Private defender's office will increase overall efficiency of indigent defense system


On Tuesday, the Travis County commissioners voted to accept more than $717,500 in state grant funding in order to establish a private defender’s office — a nonprofit organization that would provide pro bono legal defense to indigent defendants. Additionally, the office would have the task of determining whether or not certain attorneys are competent in order to ensure that defendants receive the best representation possible. Currently, Travis County has a public defender’s office for mental health and juvenile cases. But a private defender’s office for adult criminal cases would correct many of the issues in the current indigent defense system; many of these problems stem from judicial power to decide which attorneys are adequate to represent poor defendants.

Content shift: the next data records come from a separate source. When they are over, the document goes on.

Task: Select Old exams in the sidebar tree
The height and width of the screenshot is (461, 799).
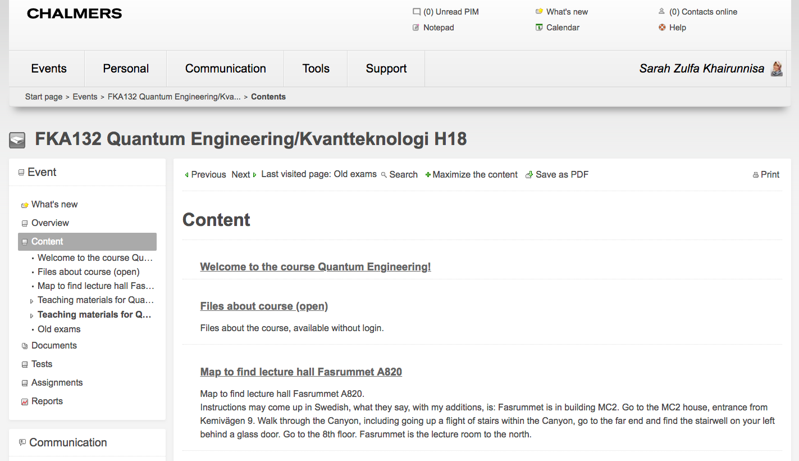Action: [59, 329]
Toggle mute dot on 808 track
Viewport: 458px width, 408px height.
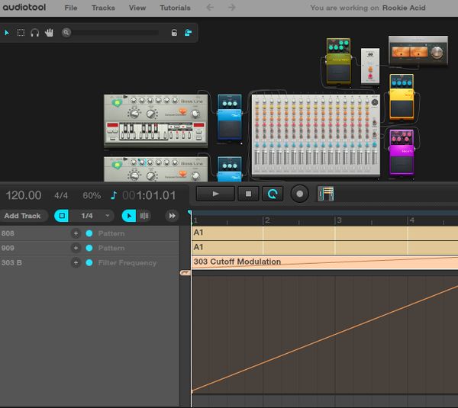[89, 233]
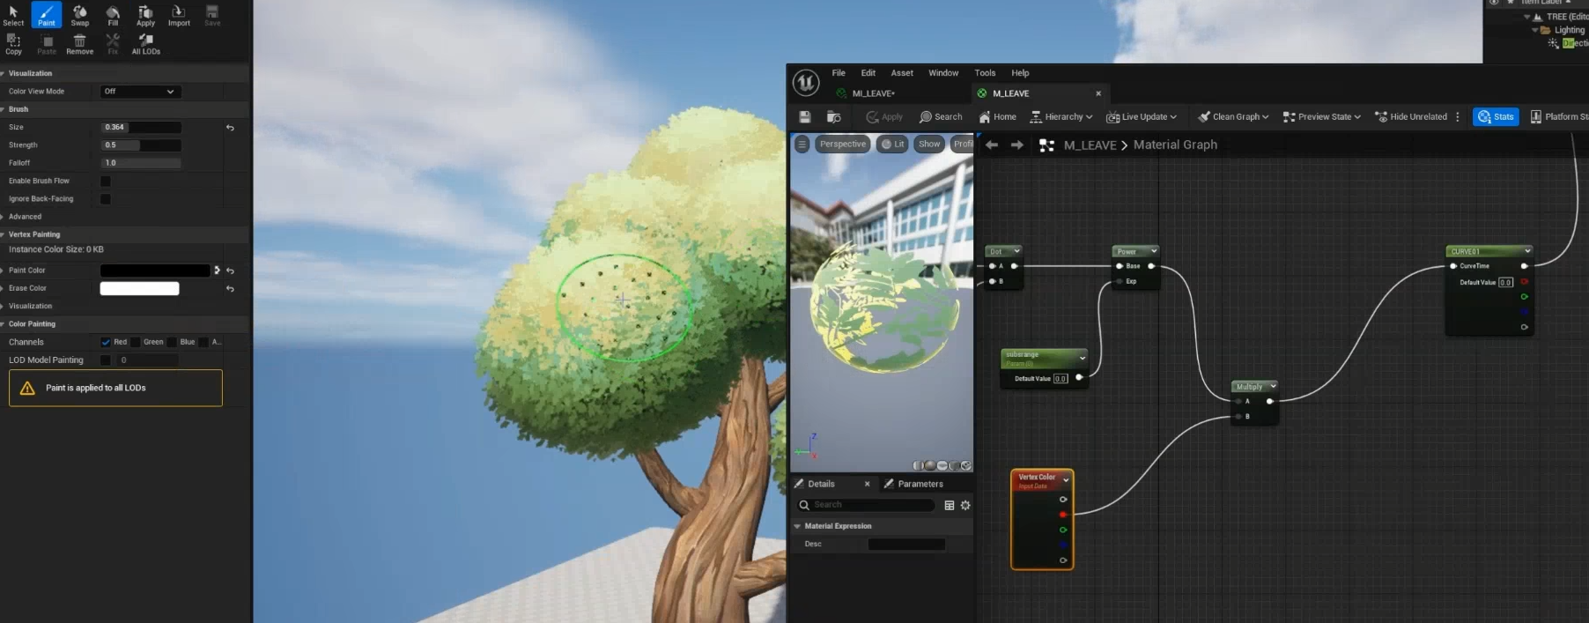The image size is (1589, 623).
Task: Open the Preview State dropdown
Action: pyautogui.click(x=1322, y=116)
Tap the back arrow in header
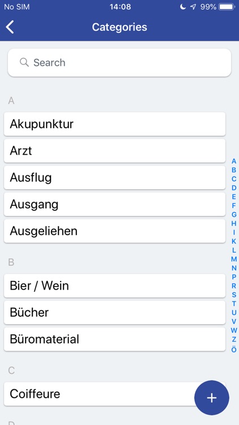 (x=10, y=27)
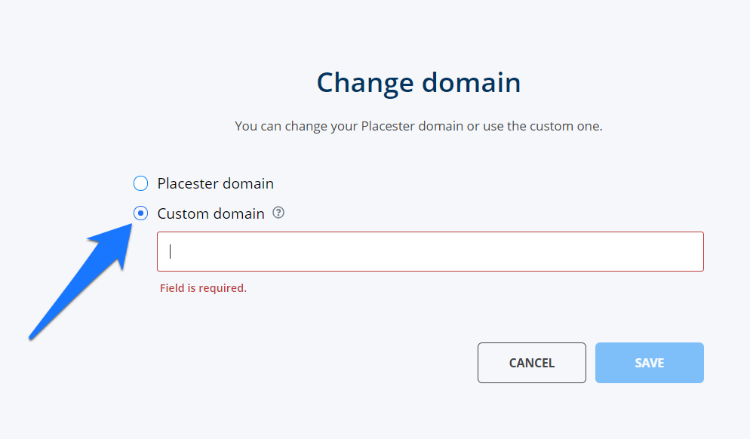This screenshot has width=750, height=439.
Task: Click the 'Field is required.' error message
Action: (x=203, y=288)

The American Bar Association, in its “Ten Principles for Public Defense Delivery System,” states that a successful indigent defense system is completely independent from the judiciary. Despite this recommendation, Travis County’s list of appointed attorneys has been managed almost exclusively by judges. After the Texas Fair Defense Act was implemented in 2001, Travis County judges did have to submit to more administrative barriers that prevented cronyism and conflicts of interest. For example, a judge could no longer simply give out cases exclusively to lawyers who donated to their campaigns. Despite weakened power of the judiciary, judges cannot adequately assess an attorney’s performance based on what they see in the courtroom.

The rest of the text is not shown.